Tuesday, July 7, 2009
As promised, I thought, while it's still fresh, to comment on gas prices in Iowa versus gas prices in Illinois.
$2.45 per gallon versus $2.79 when I left Wheaton. The Iowa price is for mid-grade. Regular is $2.55 per gallon. Why the disparity?
I honestly don't know as I'm not savvy on such things. It seems far more than simple supply and demand. The 10 cent per gallon differential in price between regular and mid-grade in Iowa reflects the state's push of ethanol. Mid-grade contains more ethanol, which helps the Iowa corn farmer. This is also subsidized by the state, hence a lower price. The Jeep runs very well on mid-grade and I don't mind helping the farmer.
Gas has always been cheaper in Iowa than in Illinois. Probably reflects the levy of taxes and delivery fees and whatever else gets tacked onto the wholesale price.
When Carole moved to Reno for grad school, we took photos of every station where we stopped for gas, just to keep a record of what prices were as we worked from Wheaton to Reno. The lowest prices were in Iowa, $1.99 gallon, if I remember correctly, back in August of 2005.

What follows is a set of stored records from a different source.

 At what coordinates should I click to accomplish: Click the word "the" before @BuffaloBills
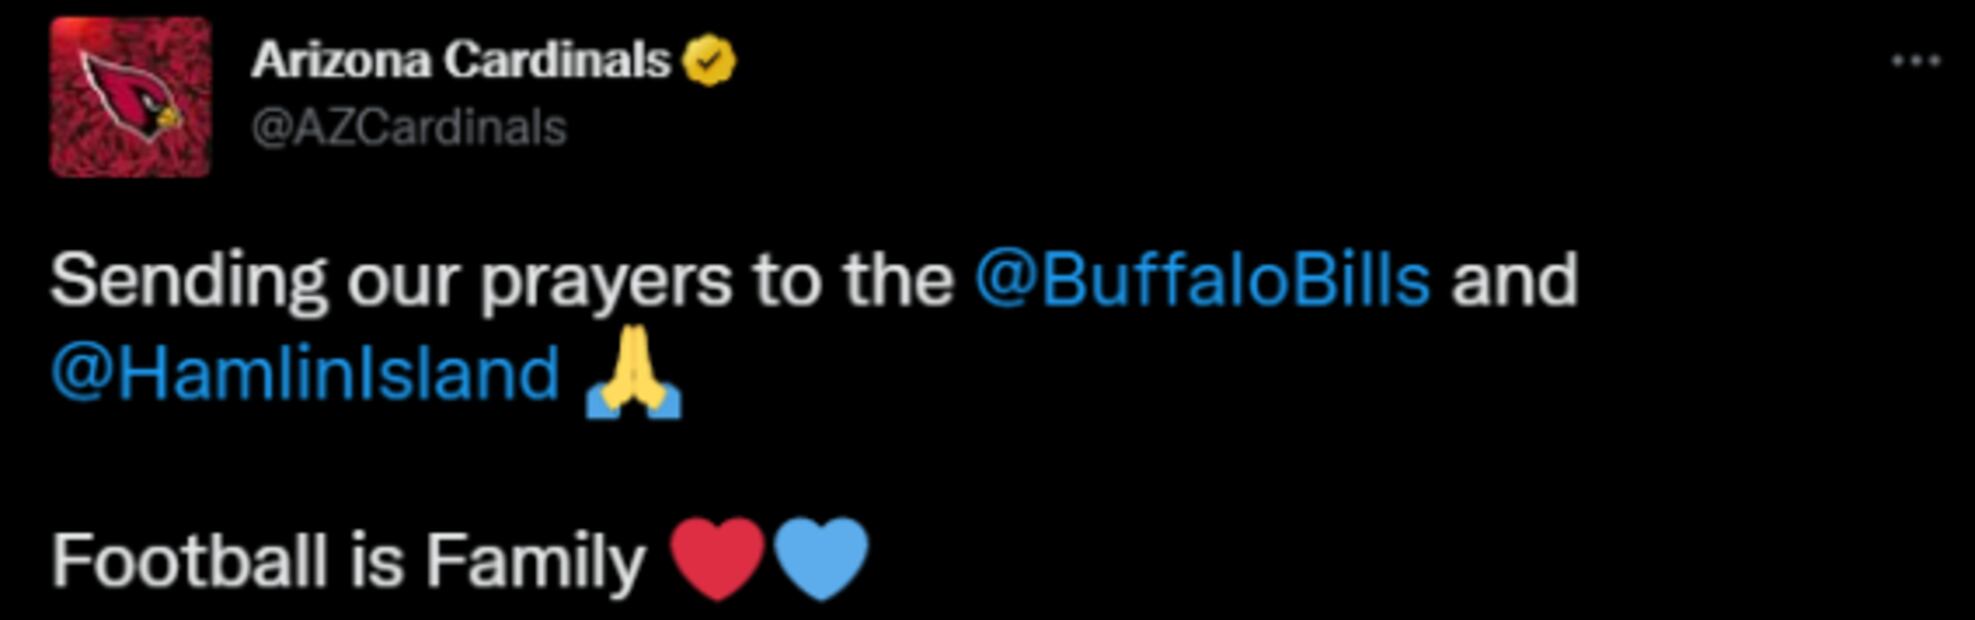[898, 280]
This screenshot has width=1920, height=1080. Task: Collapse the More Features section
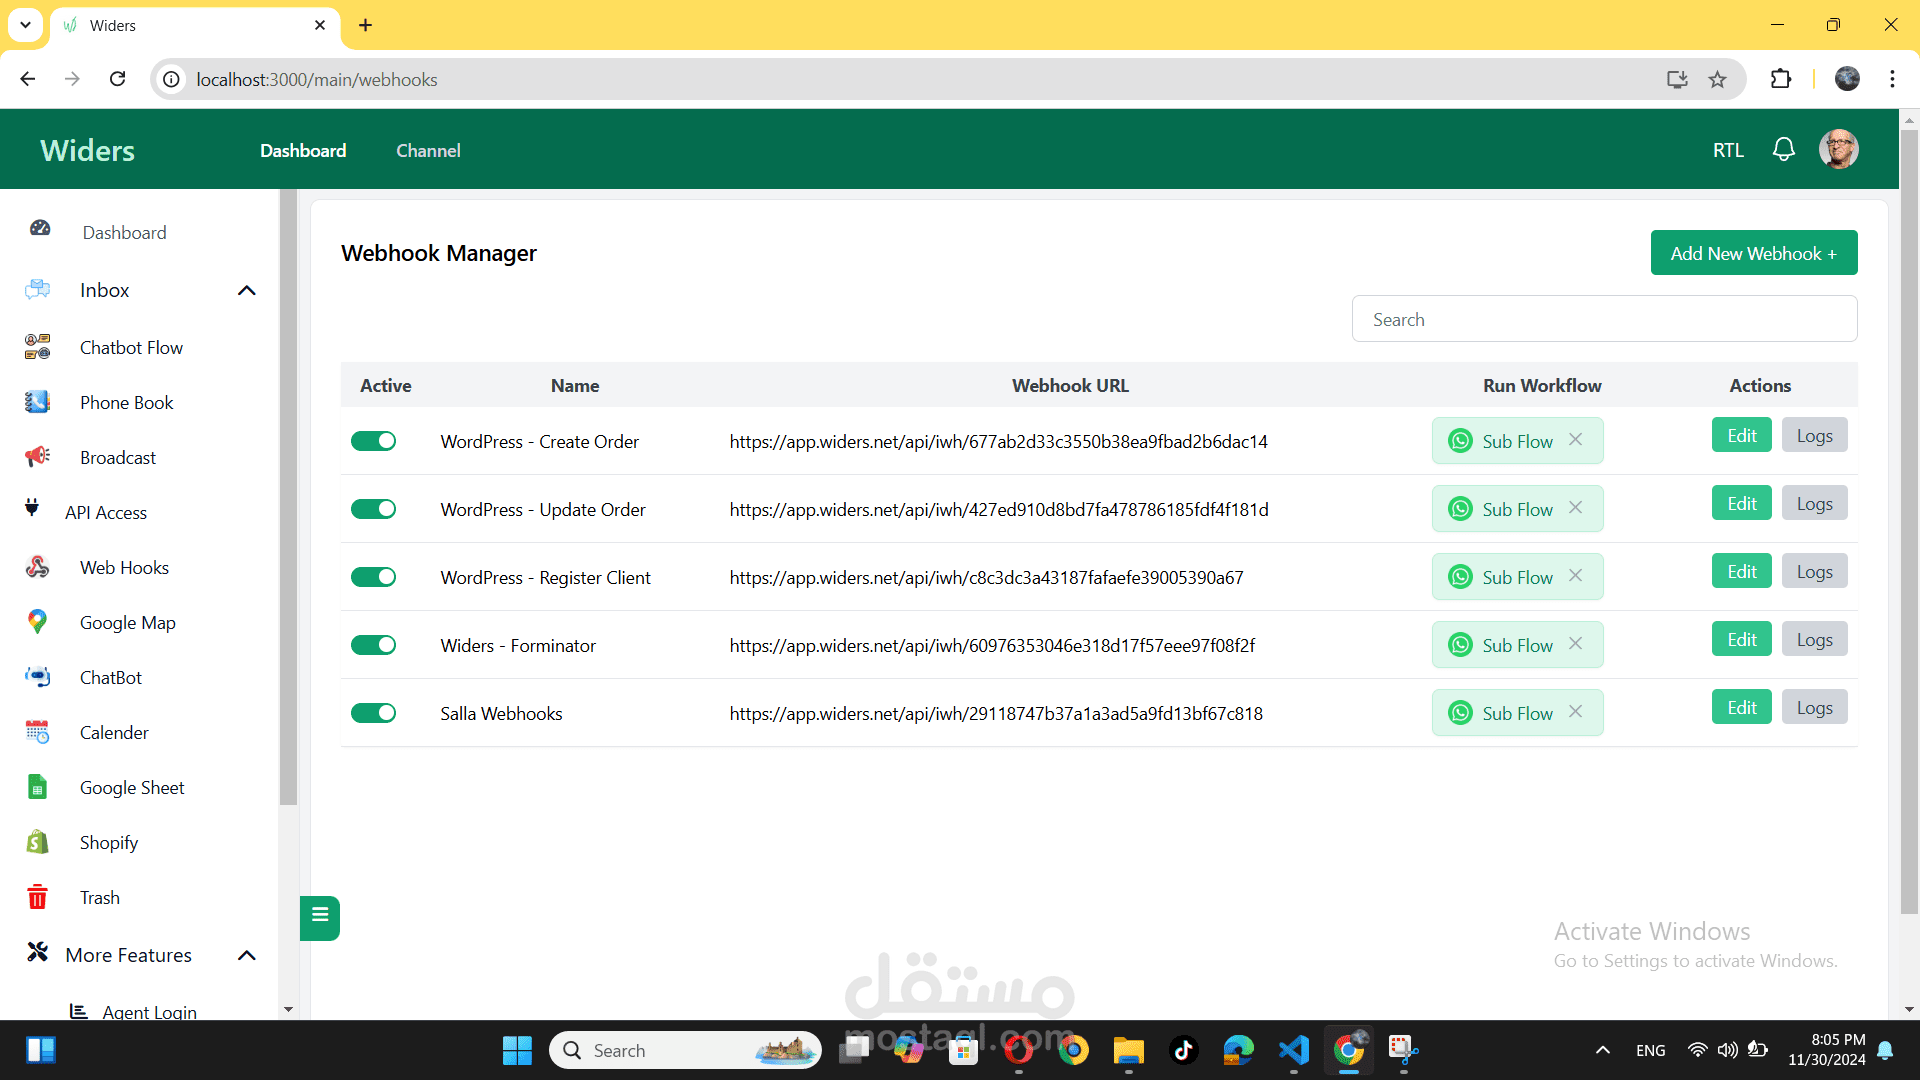[x=247, y=955]
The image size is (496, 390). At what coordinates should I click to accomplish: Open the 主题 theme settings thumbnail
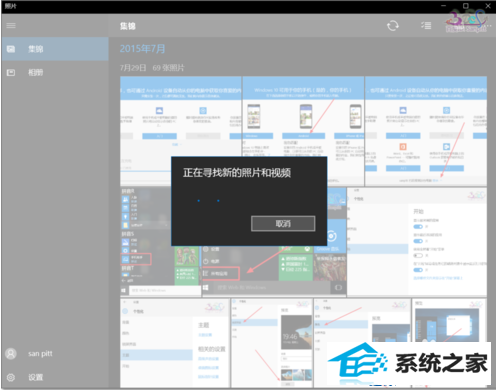coord(175,343)
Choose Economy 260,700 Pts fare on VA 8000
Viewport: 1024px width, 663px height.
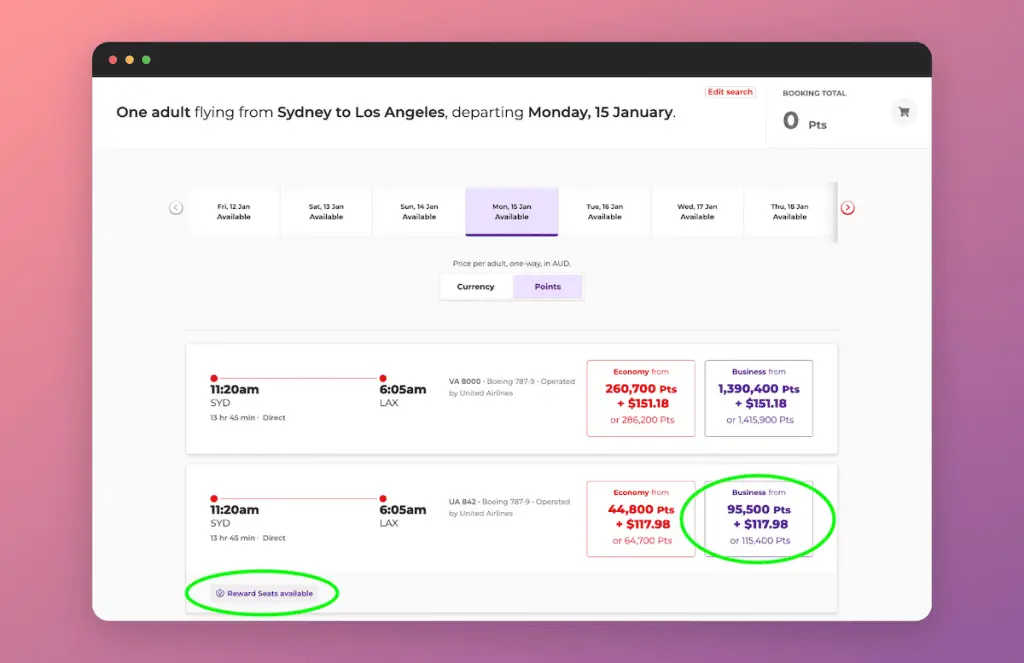coord(641,398)
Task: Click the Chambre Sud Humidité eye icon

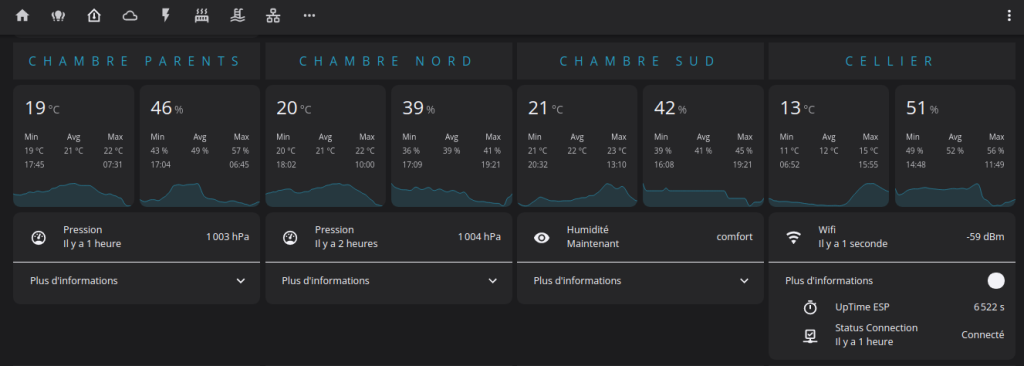Action: [x=541, y=237]
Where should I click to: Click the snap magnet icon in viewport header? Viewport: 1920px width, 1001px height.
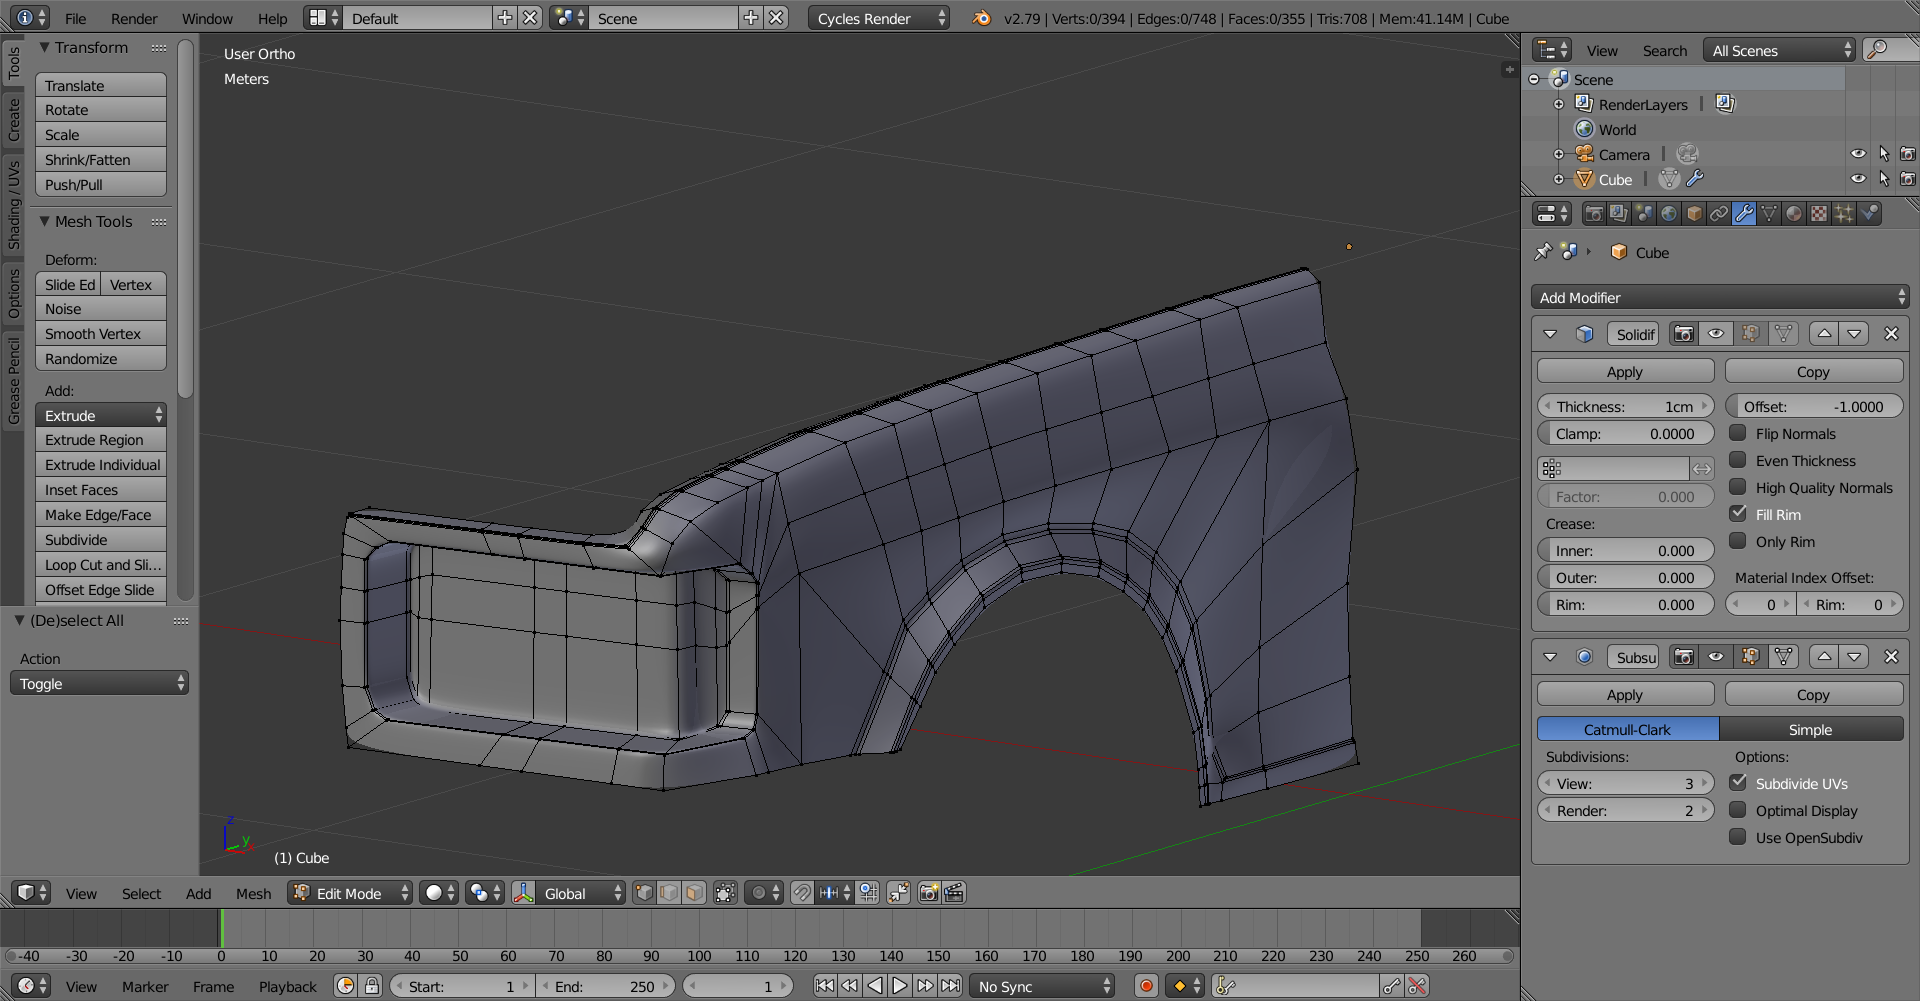[x=802, y=893]
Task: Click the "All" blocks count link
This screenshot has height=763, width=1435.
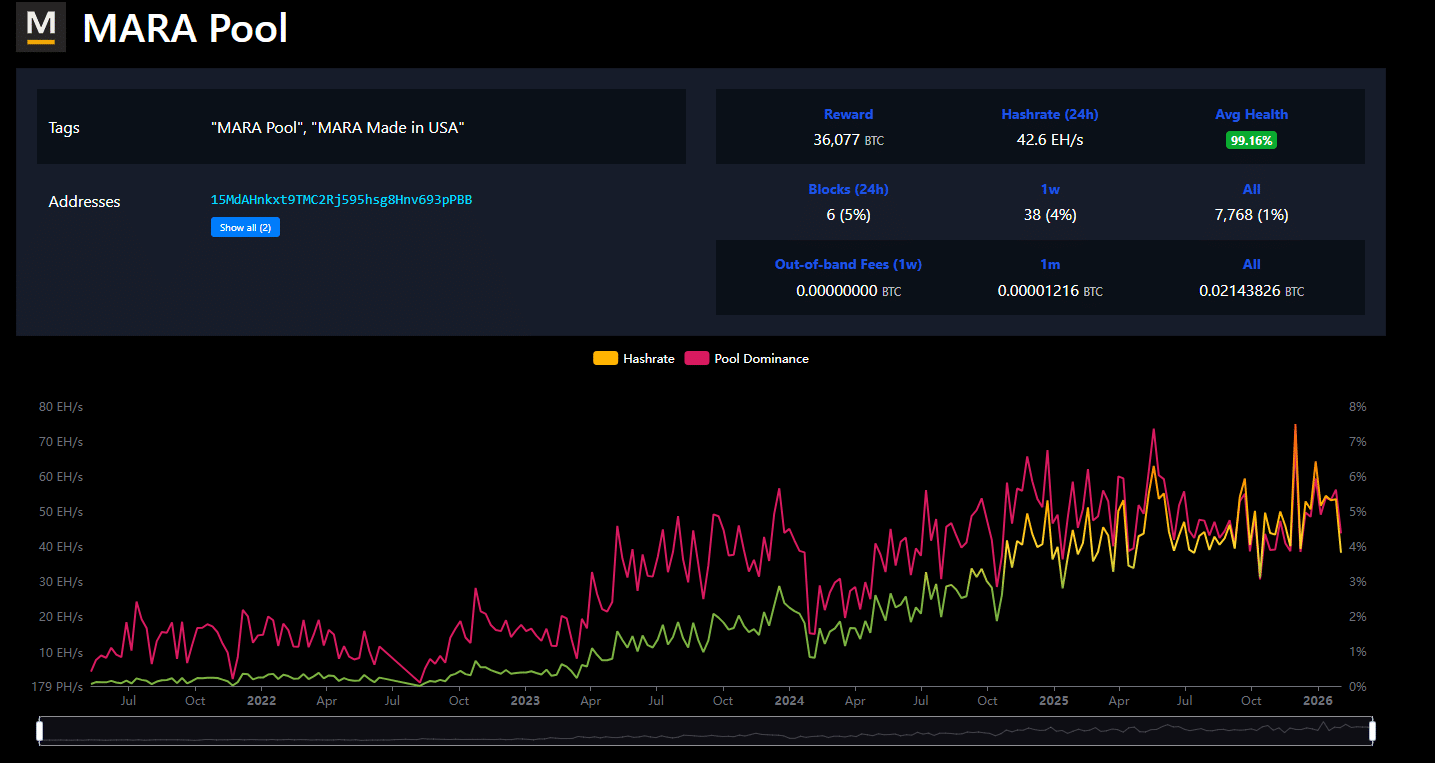Action: coord(1251,189)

Seattle, where Carole now lives, has higher prices than Chicagoland which reflects the lack of refining in that area and how gas has to be shipped into Seattle. This past Christmas, when Seattle received a foot of snow that, essentially, shut the metropolitan area down, gas was hard to find. The Port of Tacoma froze so gas laden ships couldn't off-load and the mountain passes were blocked with snow so the tankers couldn't make it over the mountains. Many stations just closed for Christmas since they had nothing to sell. But since people couldn't go anywhere because of the streets, it was kind of a moot point. No gas, but no customers either.
As I drove through rural America, the America I remember from my youth, I saw a Sinclair station. That takes me back. I remember when they gave away these green plastic dinosaurs at Christmas. My dad didn't like the guy who ran the closest Sinclair station so we didn't buy our gas there. But I think my grandmother had a good relationship with a Sinclair station. She refused, up to her quitting driving, to put gas in her car herself. I think she got two of those dinos and my brothers got them.
I remember Kurt Russell doing commericals for Sinclair gas. It was during his Disney phase. He pulled into the gas station in one spot and had to scrounge for gas money. He handed the guy a dollar, I think, and his girlfriend said that wouldn't put much gas in his car. He said he didn't have much because he'd spent $5 for a nifty new gas pedal shaped like a bare foot. The station attendant checked the oil and washed all the windows and the front headlights. So Kurt scrounges around and comes up with 50 more cents. His girlfriend purrs, "Ooooh big spender." I think the tag line was something like "Extra service is something you expect at Sinclair".
Heh...interesting. Nowdays, I expect they should have ice cold Dr. Pepper and the ability to pay at the pump.